The letters of caution issued to the two rear admirals in early March will likely have opposite effects on those officer's careers. Assuming no further problems are encountered, one of the officers is expected to continue in his career and be nominated for promotion. As letters of caution are not normally made public, Defense News is honoring the Navy's request to withhold the officer's name.
However, Rear Adm. Tim Giardina, already in hot water for excessive gambling and altering casino poker chips, is expected to put in for retirement. He was fired in the fall of 2013 from his position as the No. 2 commander of US nuclear forces at US Strategic Command and found guilty in May 2014 of two counts of conduct unbecoming to an officer. Suspended from his three-star vice admiral post and without a specific job, he was reduced in rank last year to two stars.
An Associated Press story in November reported that prior to being caught in June 2013 using phony chips at the Horseshoe Casino in Council Bluffs, Iowa, Giardina was spending an average of 15 hours per week at the casino tables.
The letters of caution are not as severe as the letters of censure issued in February to three other flag officers. Rear Adms. Mike Miller, Terry Kraft and David Pimpo were all punished for conduct during the January to July 2006 deployment of the aircraft carrier Ronald Reagan. Miller was the strike group commander, Kraft the carrier's commanding officer and Pimpo the ship's supply officer on that cruise.
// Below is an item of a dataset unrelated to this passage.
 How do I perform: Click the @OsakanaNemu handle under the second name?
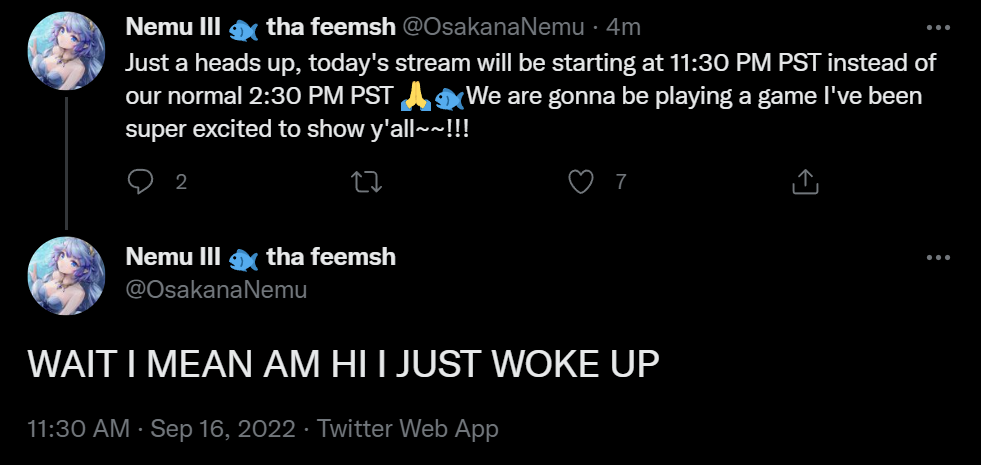click(216, 290)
Miller, as a three-star vice admiral, asked to retire last summer when he stepped down as the superintendent of the US Naval Academy in Annapolis. He was kept on the rolls, however, pending the results of the investigations, in the process losing his third star and reverting to a two-star rear admiral rank.
The retirement requests for Miller, Kraft and Pimpo are all working through the Navy's bureaucracy, Navy officials said, and will eventually need to be approved by Navy Secretary Ray Mabus — as are most flag officer retirements.
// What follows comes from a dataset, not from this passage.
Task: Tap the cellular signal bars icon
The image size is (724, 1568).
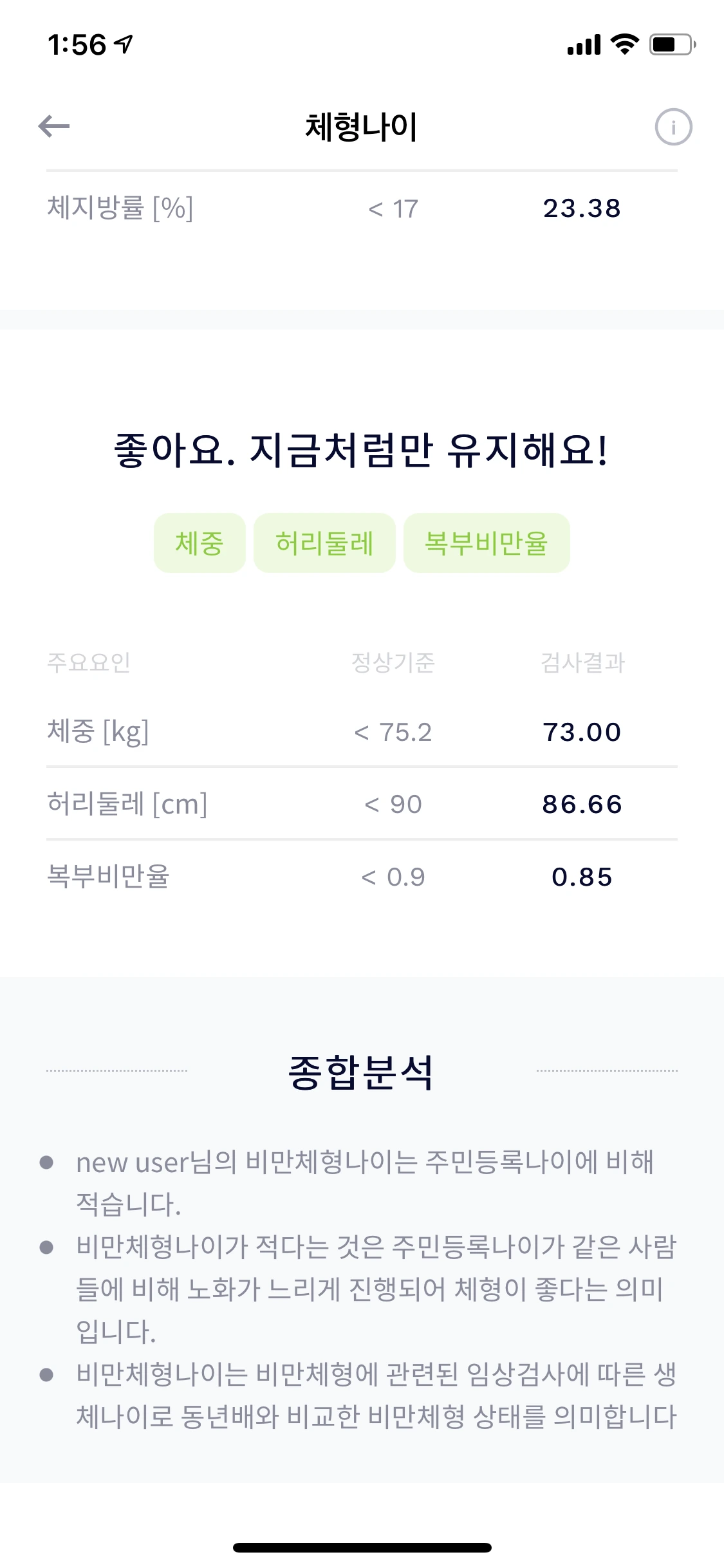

It's not known if of any other cases are now under active review by the CDA. Sources said Justice continues to have about 30 officers under investigation, about half of whom are admirals.
Two of those officers are Vice Adm. Ted Branch, deputy chief of naval operations for information dominance and the director of naval intelligence, and Rear Adm. Bruce Loveless, corporate director of information dominance. Both officers continue to work with those titles, but have had their security clearances suspended pending the results of the investigations.
Branch and Loveless are not the only high-ranking intelligence community officers under investigation, Navy sources confirmed. Rear Adm. Elizabeth Train, commander of the Office of Naval Intelligence, reportedly is being investigated by the Navy's Office of the Inspector General looking into allegations of a poor command climate. She continues carrying out her duties, however.
Frustration Growing
The Navy's leadership and the flag community are increasingly frustrated by the pace of the criminal investigations, but feel there is little they can do about it.
"We are on the timetable of the US attorney's office in San Diego in terms of how quickly we get to these things. And that's been a frustration, because it's taken a long, long time," Mabus told the Senate Armed Services Committee March 10.
A few weeks earlier he expressed the same sentiment to the House Appropriations Defense subcommittee. on Defense.
"Because the investigation is taking so long, because the decision on the people who may or may not be implicated is taking so long, it's frustrating, because it limits our ability in some cases for people to retire or for people to move around," Mabus said Feb. 26. "We are completely on the timetable of the US attorney's office in terms of when these things come out. "
"If the timetable stays as slow as it is, we're gonna have some problems in the future," he added.